However, prior studies on bank-fintech partnerships revealed that while bank-fintech alliances have become the dominant approach of banks responding to disruption, research has predominantly focussed on developed countries and less on developing economies. More importantly, existing bank-fintech collaboration research within the context of alliance capability from a dynamic capability perspective is limited. Consequently, a study from the African perspective is valuable, considering contrastive information about the dynamics of financial innovation compared to developed nations. Hence, this study draws from the dynamic capability lens to conceptualise alliance capability building for the Ghanaian banking context as a disruption response strategy.

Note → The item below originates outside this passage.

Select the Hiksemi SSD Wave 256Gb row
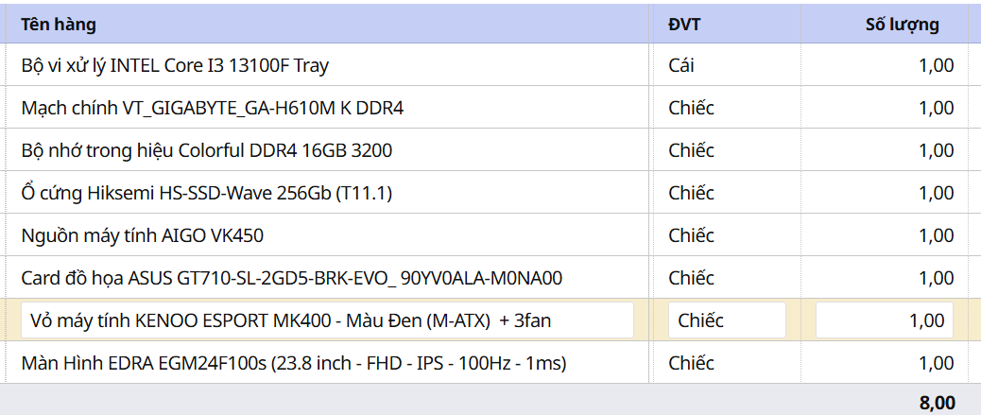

The conceptualisation outlines the antecedents, microfoundations of processes, and organisational structures that underpin the categories of alliance sensing, seizing, and transforming capacities and the positive outcomes of alliance capability. This conceptualisation helps investigate the preformation and post-formation phases of the life cycle of alliance capability building.
An interpretivist approach, using qualitative case studies, was adopted to answer the research questions. Data was derived from interviews with 20 senior managers from five Ghanaian commercial banks. Data was thematically analysed using a hybrid deductive to inductive reasoning approach.
The findings from this study revealed that antecedents comprised environmental conditions that influenced organisational factors of alliance capability building. Alliance sensing processes include sensing objectives and protocols supported by internal and external sensing structures. Alliance seizing processes consisted of fintech sourcing, due diligence, making a final choice, alliance authorisation, alliance governance type, and writing a contractual agreement. The alliance seizing structures comprised seizing actors such as project teams and sourcing specialists who facilitated the formation of the collaboration. Alliance transforming processes included coordination, communication, bonding, and evaluation. These were supported by alliance-transforming structures such as an alliance department, project team, and head of information technology. The positive outcomes of alliance capability were relational, financial, and non-financial.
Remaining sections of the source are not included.